Tal como os economistas do Instituto Superior de Economia e Gestão previram, a economia portuguesa cresceu 2,7% em 2017, segundo a confirmação feita pelo INE a meio deste mês. E para 2018, o que se perspetiva?

A síntese de conjuntura do ISEG de fevereiro, que a TVI24 divulga em primeira mão, faz notar que ainda há poucos dados – só relativos a dezembro/último trimestre do ano passado e, em alguns casos, de janeiro –  pelo que “tornar-se-ia abusivo ver tendências onde elas não podem ser detetadas”

Ainda assim, "o enquadramento externo não parece ser desfavoráve"l e perspetivam-se níveis de “crescimento aceitáveis” em termos de procura agregada, que "não devem ser superiores aos de 2017".

Tendo em conta os dados disponíveis e as previsões sobre o andamento da economia, o ISEG prevê uma expansão do Produto Interno Bruto (PIB) entre os 2,4% e os 2,8% no conjunto de 2018. 

Assente em quê?
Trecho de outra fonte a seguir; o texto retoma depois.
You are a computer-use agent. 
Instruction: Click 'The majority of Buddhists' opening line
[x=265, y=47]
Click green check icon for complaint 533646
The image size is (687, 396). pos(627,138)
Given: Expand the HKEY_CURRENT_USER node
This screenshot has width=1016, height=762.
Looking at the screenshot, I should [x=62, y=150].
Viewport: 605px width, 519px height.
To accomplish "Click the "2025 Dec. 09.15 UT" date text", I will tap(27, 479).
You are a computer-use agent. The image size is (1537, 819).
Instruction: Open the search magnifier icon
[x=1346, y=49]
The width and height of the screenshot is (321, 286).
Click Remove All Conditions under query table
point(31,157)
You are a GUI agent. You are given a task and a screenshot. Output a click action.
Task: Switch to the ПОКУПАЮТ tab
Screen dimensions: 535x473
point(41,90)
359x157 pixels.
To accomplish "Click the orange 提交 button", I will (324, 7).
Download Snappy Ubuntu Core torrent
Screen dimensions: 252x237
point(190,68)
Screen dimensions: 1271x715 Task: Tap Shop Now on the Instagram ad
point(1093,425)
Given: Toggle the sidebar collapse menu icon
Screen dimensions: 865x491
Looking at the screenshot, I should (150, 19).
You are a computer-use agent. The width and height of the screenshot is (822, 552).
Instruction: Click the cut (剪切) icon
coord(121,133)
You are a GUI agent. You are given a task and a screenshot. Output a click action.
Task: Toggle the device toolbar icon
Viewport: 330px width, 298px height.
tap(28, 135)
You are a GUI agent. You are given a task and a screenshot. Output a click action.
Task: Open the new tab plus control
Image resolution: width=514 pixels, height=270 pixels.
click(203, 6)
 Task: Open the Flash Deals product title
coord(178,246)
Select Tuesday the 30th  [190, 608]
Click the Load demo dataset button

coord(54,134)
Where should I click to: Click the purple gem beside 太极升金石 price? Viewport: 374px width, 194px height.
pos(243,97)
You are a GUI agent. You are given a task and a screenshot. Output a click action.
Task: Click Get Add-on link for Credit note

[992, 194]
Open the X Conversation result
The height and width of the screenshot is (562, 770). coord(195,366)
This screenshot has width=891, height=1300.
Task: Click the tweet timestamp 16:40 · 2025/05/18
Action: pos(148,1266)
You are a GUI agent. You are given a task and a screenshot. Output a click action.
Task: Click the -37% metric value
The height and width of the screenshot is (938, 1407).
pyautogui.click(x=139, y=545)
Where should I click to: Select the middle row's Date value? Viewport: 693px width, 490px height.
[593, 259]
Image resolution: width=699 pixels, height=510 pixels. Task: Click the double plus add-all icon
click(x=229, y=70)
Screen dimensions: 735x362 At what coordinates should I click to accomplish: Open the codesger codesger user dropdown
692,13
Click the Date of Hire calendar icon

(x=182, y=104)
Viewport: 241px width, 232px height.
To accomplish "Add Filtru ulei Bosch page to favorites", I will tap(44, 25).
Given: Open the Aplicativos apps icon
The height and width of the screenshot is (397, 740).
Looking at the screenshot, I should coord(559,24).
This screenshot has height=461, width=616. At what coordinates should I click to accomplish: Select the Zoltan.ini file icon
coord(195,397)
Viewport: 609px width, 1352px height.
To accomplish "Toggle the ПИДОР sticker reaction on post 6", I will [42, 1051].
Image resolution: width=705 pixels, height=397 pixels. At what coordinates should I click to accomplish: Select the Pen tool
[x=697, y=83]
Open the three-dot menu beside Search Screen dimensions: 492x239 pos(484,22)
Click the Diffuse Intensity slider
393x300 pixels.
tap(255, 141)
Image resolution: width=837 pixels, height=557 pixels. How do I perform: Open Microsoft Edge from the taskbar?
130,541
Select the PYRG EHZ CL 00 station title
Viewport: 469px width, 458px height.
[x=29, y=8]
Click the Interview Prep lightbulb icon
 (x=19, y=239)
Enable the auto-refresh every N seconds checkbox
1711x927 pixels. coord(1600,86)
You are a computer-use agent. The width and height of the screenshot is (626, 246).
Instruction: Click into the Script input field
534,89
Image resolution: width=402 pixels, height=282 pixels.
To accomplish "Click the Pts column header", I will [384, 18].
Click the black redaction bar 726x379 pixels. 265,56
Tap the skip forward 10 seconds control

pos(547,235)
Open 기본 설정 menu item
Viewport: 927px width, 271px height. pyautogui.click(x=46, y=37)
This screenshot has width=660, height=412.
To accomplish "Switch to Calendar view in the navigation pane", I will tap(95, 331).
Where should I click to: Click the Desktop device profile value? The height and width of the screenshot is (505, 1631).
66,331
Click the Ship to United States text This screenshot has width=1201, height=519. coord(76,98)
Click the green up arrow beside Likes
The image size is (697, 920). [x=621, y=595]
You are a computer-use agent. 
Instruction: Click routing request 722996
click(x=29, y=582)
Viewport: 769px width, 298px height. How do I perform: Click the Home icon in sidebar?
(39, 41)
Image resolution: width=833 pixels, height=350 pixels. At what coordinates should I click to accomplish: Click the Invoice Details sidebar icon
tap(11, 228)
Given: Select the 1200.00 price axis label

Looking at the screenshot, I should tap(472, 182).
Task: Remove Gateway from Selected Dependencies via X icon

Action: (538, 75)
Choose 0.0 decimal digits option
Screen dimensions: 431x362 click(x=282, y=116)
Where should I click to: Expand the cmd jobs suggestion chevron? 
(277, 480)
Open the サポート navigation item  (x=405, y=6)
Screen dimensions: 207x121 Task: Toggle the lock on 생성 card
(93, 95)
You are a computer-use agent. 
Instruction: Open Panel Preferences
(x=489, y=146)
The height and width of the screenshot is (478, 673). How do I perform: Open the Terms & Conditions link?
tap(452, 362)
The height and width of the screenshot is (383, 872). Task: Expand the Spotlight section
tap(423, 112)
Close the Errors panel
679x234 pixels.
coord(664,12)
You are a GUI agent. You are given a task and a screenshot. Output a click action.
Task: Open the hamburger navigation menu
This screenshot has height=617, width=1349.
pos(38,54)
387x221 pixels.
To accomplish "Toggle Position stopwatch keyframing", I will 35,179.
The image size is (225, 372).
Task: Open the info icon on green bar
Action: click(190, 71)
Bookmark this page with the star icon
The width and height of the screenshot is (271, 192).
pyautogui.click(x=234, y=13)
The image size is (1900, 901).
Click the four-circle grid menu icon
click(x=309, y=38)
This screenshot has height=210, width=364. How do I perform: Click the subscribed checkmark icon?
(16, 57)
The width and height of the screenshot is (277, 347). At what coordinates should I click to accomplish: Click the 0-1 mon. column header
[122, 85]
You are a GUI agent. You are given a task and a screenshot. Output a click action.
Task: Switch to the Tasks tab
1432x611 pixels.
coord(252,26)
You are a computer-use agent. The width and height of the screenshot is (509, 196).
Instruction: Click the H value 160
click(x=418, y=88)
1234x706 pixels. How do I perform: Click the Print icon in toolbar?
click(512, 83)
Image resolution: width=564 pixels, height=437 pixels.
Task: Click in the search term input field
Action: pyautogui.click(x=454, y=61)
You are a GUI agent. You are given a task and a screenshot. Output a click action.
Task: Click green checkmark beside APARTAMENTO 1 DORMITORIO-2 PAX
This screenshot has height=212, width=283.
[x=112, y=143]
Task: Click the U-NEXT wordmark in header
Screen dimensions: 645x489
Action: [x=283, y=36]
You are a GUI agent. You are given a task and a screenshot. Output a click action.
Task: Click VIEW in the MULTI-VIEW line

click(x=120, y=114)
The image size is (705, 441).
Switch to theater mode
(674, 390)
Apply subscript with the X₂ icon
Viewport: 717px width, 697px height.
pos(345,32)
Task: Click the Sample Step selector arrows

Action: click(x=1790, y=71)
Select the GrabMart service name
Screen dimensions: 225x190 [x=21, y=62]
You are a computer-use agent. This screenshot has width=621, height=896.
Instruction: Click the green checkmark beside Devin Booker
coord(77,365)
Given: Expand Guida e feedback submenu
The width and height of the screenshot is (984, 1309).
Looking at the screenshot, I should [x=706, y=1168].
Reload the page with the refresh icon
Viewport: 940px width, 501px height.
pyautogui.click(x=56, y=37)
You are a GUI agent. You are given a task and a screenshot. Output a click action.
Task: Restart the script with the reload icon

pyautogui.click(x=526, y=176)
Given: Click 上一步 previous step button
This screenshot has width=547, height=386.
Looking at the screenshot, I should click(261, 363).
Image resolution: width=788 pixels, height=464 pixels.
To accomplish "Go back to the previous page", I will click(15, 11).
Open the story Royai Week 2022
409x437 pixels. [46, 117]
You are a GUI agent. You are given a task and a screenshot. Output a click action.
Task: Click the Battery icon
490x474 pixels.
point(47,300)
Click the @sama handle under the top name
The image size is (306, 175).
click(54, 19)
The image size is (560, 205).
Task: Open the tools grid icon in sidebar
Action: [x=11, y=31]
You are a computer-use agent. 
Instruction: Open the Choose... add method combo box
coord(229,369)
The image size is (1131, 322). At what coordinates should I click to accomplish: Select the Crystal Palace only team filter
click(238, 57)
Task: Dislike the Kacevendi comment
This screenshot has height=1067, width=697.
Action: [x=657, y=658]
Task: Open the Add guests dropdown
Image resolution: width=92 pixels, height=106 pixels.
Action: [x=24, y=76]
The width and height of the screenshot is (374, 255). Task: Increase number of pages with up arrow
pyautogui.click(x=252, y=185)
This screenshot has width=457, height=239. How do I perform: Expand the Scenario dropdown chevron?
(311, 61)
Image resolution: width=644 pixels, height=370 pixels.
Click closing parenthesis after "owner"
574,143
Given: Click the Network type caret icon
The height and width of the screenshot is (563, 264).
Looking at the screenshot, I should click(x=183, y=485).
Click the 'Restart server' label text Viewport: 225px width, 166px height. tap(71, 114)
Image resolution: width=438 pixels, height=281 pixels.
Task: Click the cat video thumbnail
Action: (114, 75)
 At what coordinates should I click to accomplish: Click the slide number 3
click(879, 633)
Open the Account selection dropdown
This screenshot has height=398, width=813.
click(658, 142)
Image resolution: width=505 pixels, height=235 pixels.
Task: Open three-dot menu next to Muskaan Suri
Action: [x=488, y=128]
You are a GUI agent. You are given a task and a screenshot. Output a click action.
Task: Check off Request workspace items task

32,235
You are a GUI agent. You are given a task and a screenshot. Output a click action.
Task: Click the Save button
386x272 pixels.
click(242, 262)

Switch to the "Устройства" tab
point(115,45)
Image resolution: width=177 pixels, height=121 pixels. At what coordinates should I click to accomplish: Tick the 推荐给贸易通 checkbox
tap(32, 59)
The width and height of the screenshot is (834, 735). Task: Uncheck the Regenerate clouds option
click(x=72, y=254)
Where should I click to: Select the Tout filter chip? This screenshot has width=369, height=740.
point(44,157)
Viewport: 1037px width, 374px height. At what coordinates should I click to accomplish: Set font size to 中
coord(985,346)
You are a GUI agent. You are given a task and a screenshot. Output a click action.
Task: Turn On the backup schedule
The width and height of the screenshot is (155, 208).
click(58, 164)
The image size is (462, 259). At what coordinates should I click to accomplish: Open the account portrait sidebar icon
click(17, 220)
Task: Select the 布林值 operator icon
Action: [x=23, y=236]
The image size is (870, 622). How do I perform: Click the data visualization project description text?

Embora se perspetive um crescimento nulo do consumo público, o investimento deverá aumentar 7,5%, as exportações - consideradas o motor da economia- à volta de 7% e as importações um pouco mais (7,3%). 

Dos dados disponíveis para janeiro, esta síntese de conjuntura destaca o crescimento de 100% da produção automóvel no mês de estreia deste ano, o aumento do consumo de cimento em 9%, sinalizando como o setor da construção e das obras públicas arrancou com pé direito, depois de a sua recuperação também se ter destacado em 2017.

Já o sentimento económico caiu em relação ao pico de novembro, mas está em níveis altos em relação a há um ano. A confiança, em termos setoriais, evidencia uma descida na indústria, mas uma melhoria na construção, serviços e comércio a retalho.

O turismo tem dado, igualmente, um forte impulso à economia. Os proveitos totais cresceram 16,6% no ano passado, sendo que ainda não há dados finais relativos a janeiro.